A.
Pengertian
Model Pengembangan Kurikulum
Model atau konstruksi merupakan ulasan teoritis tentang
suatu konsepsi dasar (Zainal Abidin, 2012:137). Dalam pengembangan kurikulum,
model dapat merupakan ulasan teoritis tentang suatu proses kurikulum secara
menyeluruh atau dapat pula merupakan ulasan tentang salah satu bagian
kurikulum. Sedangkan menurut Kamus Besar Bahasa Indonesia model adalah pola,
contoh, acuan, ragam dari sesuatu yang akan dihasilkan. Dikaitkan dengan model,
pengembangan kurikulum berarti merupakan suatu pola, contoh dari suatu bentuk
kurikulum yang akan menjadi acuan pelaksanaan pendidikan/pembelajaran.

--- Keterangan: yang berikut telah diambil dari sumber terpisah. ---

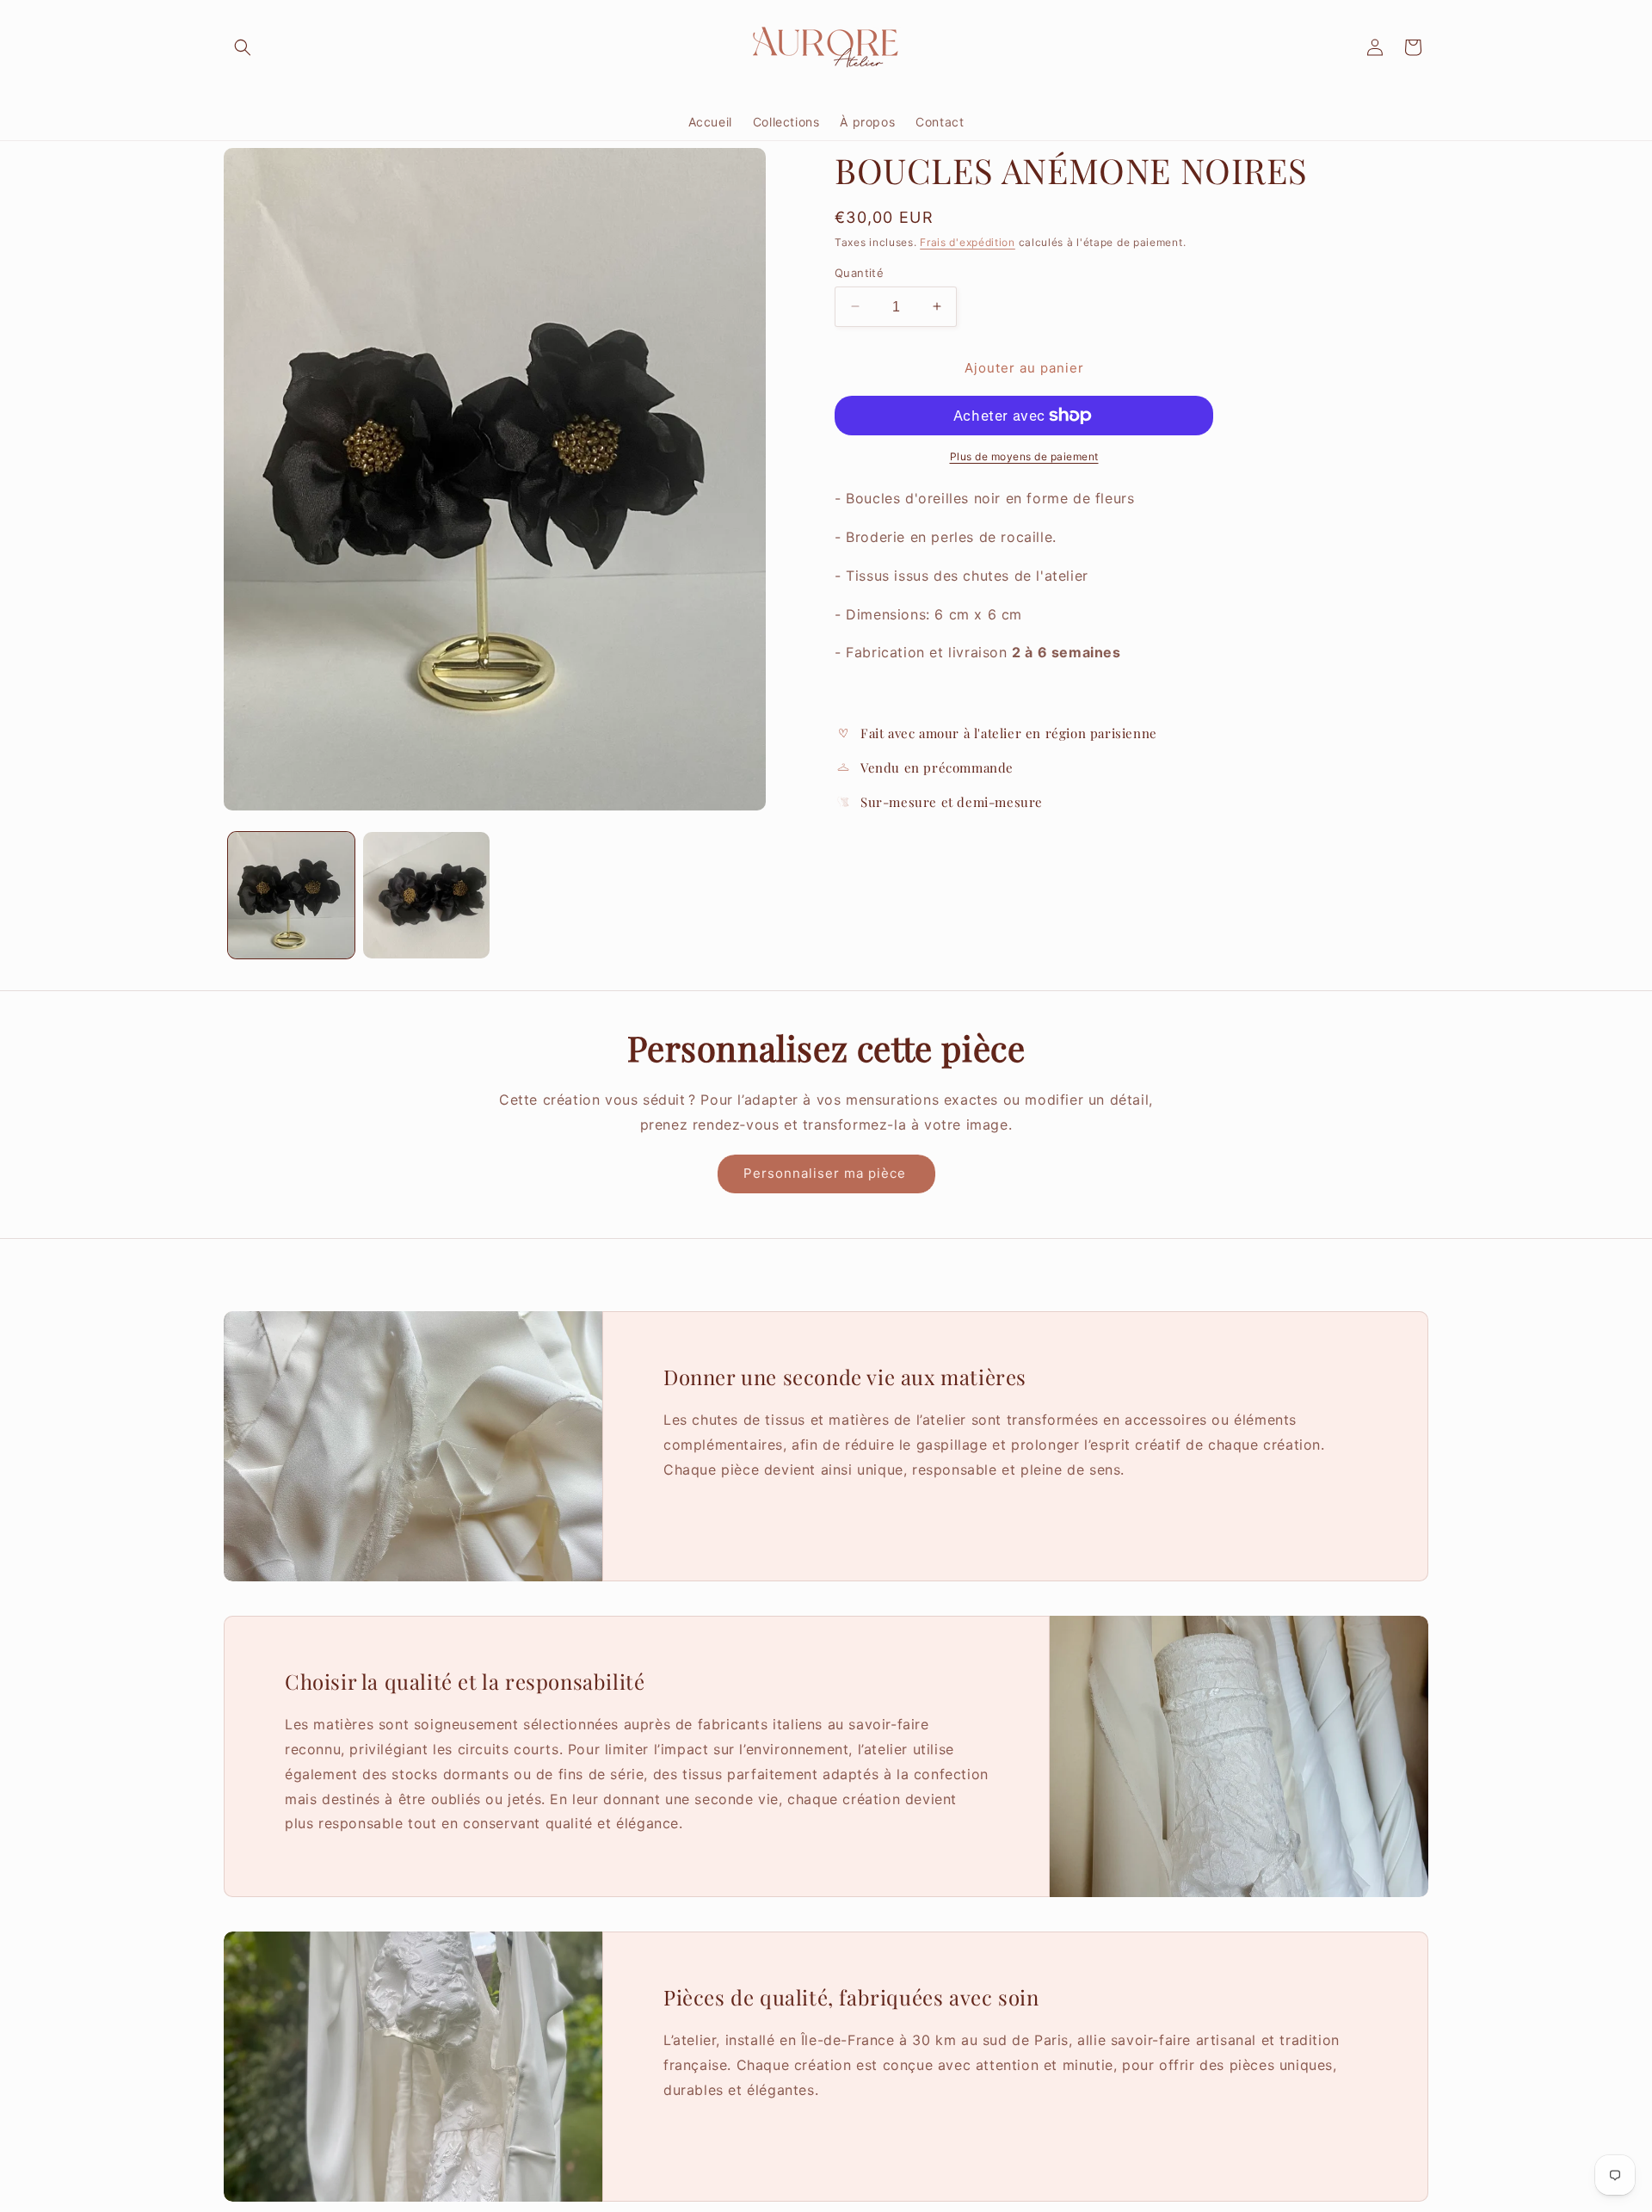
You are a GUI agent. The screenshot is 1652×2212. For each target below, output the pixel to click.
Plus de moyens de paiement (1024, 456)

Model pengembangan kurikulum adalah model yang digunakan
untuk mengembangkan suatu kurikulum, dimana pengembangan kurikulum dibutuhkan
untuk memperbaiki atau menyempurnakan kurikulum yang dibuat untuk dikembangkan
sendiri baik dari pemerintah pusat, pemerintah daerah atau sekolah.
- Berdasarkan teori pendidikan dan teori belajar dari para ahli tertentu;
- Mempunyai misi atau tujuan pendidikan tertentu;
- Dapat dijadikan pedoman untuk perbaikan Kegiatan Belajar Mengajar (KBM) di kelas;
- Memiliki bagian-bagian model yang dinamakan: (1) Urutan langkah-langkah pembelajaran, (2) Adanya prinsip-prinsip reaksi, (3) Sistem sosial, dan (4) Sistem pendukung;
- Memiliki dampak sebagai akibat terapan model pembelajaran, yaitu dampak pembelajaran (hasil belajar yang dapat diukur) dan dampak pengiring (hasil belajar jangka panjang); dan
- Membuat persiapan mengajar (desain instruksional) dengan pedoman model pembelajaran yang dipilihnya. (Susilana, 2006:139)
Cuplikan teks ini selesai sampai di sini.